= Edmond Gustave Camus =

French botanist (1852-1915)

Edmond Gustave Camus (1852 – 22
August 1915) was a French pharmacist and botanist known for his work with orchids.

A pharmacist by vocation, he was a resident of L'Isle-Adam, a community near Paris. He was the father of botanist Aimée Antoinette Camus (1879–1965), with whom he collaborated on several projects, and the painter Blanche-Augustine Camus (1881-1968). For a period of time, he served as vice-president of the Société botanique de France.

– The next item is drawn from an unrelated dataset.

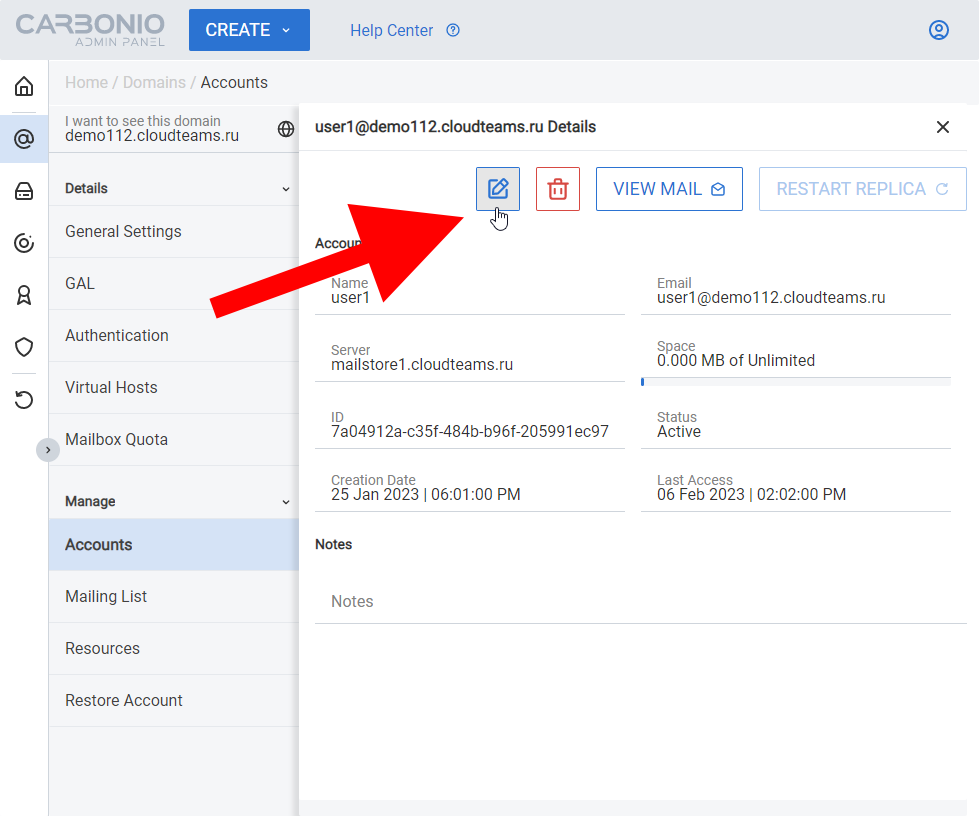Open General Settings menu item
The image size is (979, 816).
tap(123, 231)
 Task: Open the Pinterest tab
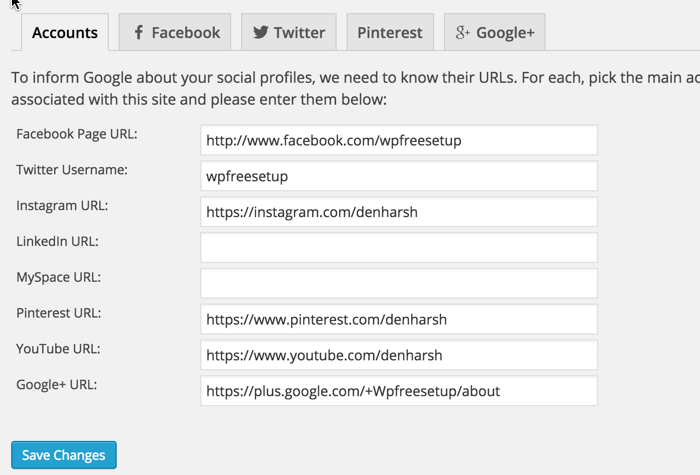[x=391, y=32]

As a taxonomist, he was the binomial authority of many species, most notably within the family Orchidaceae. With Aimée Camus, he described numerous species from the family Salicaceae.

== Selected works ==
- Iconographie des orchidées des environs de Paris. Paris: 1885 – Iconography of orchids from the environs of Paris.
- Catalogue des plantes de France, de Suisse et de Belgique. 1888 – Catalog of plants from France, Switzerland and Belgium.
- Monographie des orchidées de France. Paris: 1894 – Monograph of orchids from France.
- Orchidées hybrides, ou, Critiques du Gers. 1898 – Orchid hybrids.
- Les plantes médicinales indigènes. 1901 – Indigenous medicinal plants.
- Classification des saules d'Europe et monographie des saules d'France (with Aimée Camus). Paris: J.Mersch, 1904-5 – Classification of willows found in Europe and a monograph of French willows.
- "A Contribution to the Study of Spontaneous Hybrids in the European Flora" (published in English, 1907).
- Monographie des orchidées de l'Europe: de l'Afrique septentrionale, de l'Asie Mineure et des provinces Russes transcaspiennes (with Paul Bergon, Aimée Camus). Paris: Jacques Lechevalier, 1908 – Monograph of orchids from Europe, northern Africa, Asia Minor and the Russian Trans-Caspian provinces.
- Iconographie des orchidées d'Europe et du bassin Méditerranéen, (with Aimée Camus). Paris: P. Lechevalier, 1921-1929 – Iconography of orchids from Europe and the Mediterranean Basin.

He also made notable contributions to the multi-volume Flore de France: Ou, Description Des Plantes Qui Croissent Spontanément en France, en Corse Et en Alsace-Lorraine.